I have a question about laws of general applicability. More than a few posts 
ago, someone - I apologize for not remembering who - gave the speed limit law 
as an example of a law of general applicability. I recall the point was that 
even if a person or religious organization had a religious reason for violating 
the speed limit, the claim would fail.

Thus, I wonder about the argument being made by the Becket Fund. The speed 
limit set by the speed limit law (a) does not apply to everyone (e.g., 
emergency vehicles), (b) [can't think of an analogy], and (c) provides for a 
system of individualized exemptions in the form of permits issued to allow 
violation of the minimum speed requirement for transporting certain large 
objects (and I think there are some instances where permits can be obtained to 
exceed the stated maximum).

Thus, I wonder, are these the tests for finding a law not to be of general 
applicability?

Jim Maule

From: religionlaw-boun...@lists.ucla.edu 
[mailto:religionlaw-boun...@lists.ucla.edu] On Behalf Of Will Esser
Sent: Monday, February 13, 2012 1:36 PM
To: Law & Religion issues for Law Academics
Subject: Re: The contraception mandate under Empoyment Division v Smith

Brad,

In the complaint filed by Belmont Abbey College challenging the contraception 
mandate, the Becket Fund argues that the contraception mandate is not a law of 
general applicability because among other things (a) it does not apply to all 
employers (for instance it does not apply to employers with fewer than 50 
employees); (b) it does not apply to certain "grandfathered" insurance plans; 
and (c) it provides for a system of individualized exemptions by allowing HHS 
the ability to grant waivers in response to individualized requests.  You can 
access the complaint here:

 
http://www.becketfund.org/wp-content/uploads/2011/11/HHS-Complaint-Final11.10.11.pdf)

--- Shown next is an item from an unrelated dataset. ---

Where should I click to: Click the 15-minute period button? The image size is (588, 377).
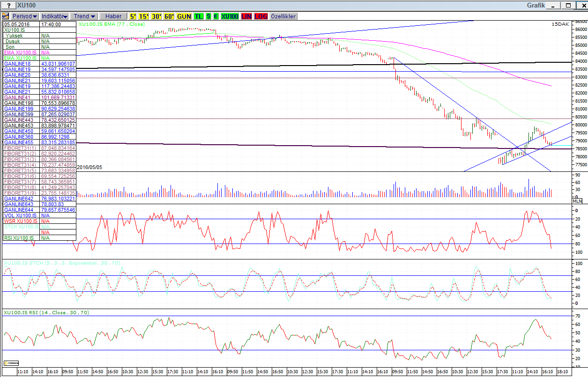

Maybe the question to be asked is which "law" must be of general applicability? 
 In Smith, it strikes me that the peyote statute was a stand alone criminal 
law.  In this instance, I understood that the contraception mandate was just 
one component of the overall  federal healthcare reform act.  So it seems to me 
that in interpreting whether the law is one of general applicability, a court 
would be required to look at the entire healthcare reform act and determine 
what waivers and exemptions were included in it, rather than just narrowly 
focusing on the contraception mandate itself.

Thoughts?

Will


Will Esser --- Ad Majorem Dei Gloriam
Charlotte, North Carolina

********************
"We can easily forgive a child who is afraid of the dark;
the real tragedy is when men are afraid of the light."
(Attributed to Plato, 428-345 B.C.)
********************

--- On Sat, 2/11/12, Brad Pardee <bp51...@windstream.net> wrote:

From: Brad Pardee <bp51...@windstream.net>
Subject: The contraception mandate under Empoyment Division v Smith
To: religionlaw@lists.ucla.edu
Date: Saturday, February 11, 2012, 12:31 AM

I've been following the coverage of the mandate that religious organizations 
provide free contraception through their insurance plans, regardless of whether 
or not it forces them to violate the tenets of their faith.  Today's 
announcement of an accomodation notwithstanding, ,though, I'm wondering what 
the chances are that the courts would rule against the administration if the 
lawsuits that have been filed go to trial.



It's my understanding that, in Employment Division v Smith, the Court clearly 
said that a neutral law of general applicability isn't going to violate the 
Free Exercise Clause.  From what I've read, the regulation in question appears 
to be both neutral and of general applicability.  A strict adherence to Smith 
would seem to weigh against the religious freedom claims, which is the danger 
many have seen in Smith since the ruling first came out.



What is the sense here whether the Courts would adhere to Smith and uphold the 
mandate, or would the Courts see it as an opportunity to revisit Smith?  I 
don't remember that there was the same national controversy over Smith when it 
came out, but it seemed to me that, outside of legal and Native American 
circles, most folks didn't worry about it because they didn't see it as a 
ruling beyond peyote.  The contraceptive mandate has certainly gotten the 
attention of a much larger segment of society, though.  I wonder if the Court 
would see a case like this as an opportunity to restore what was lost in Smith.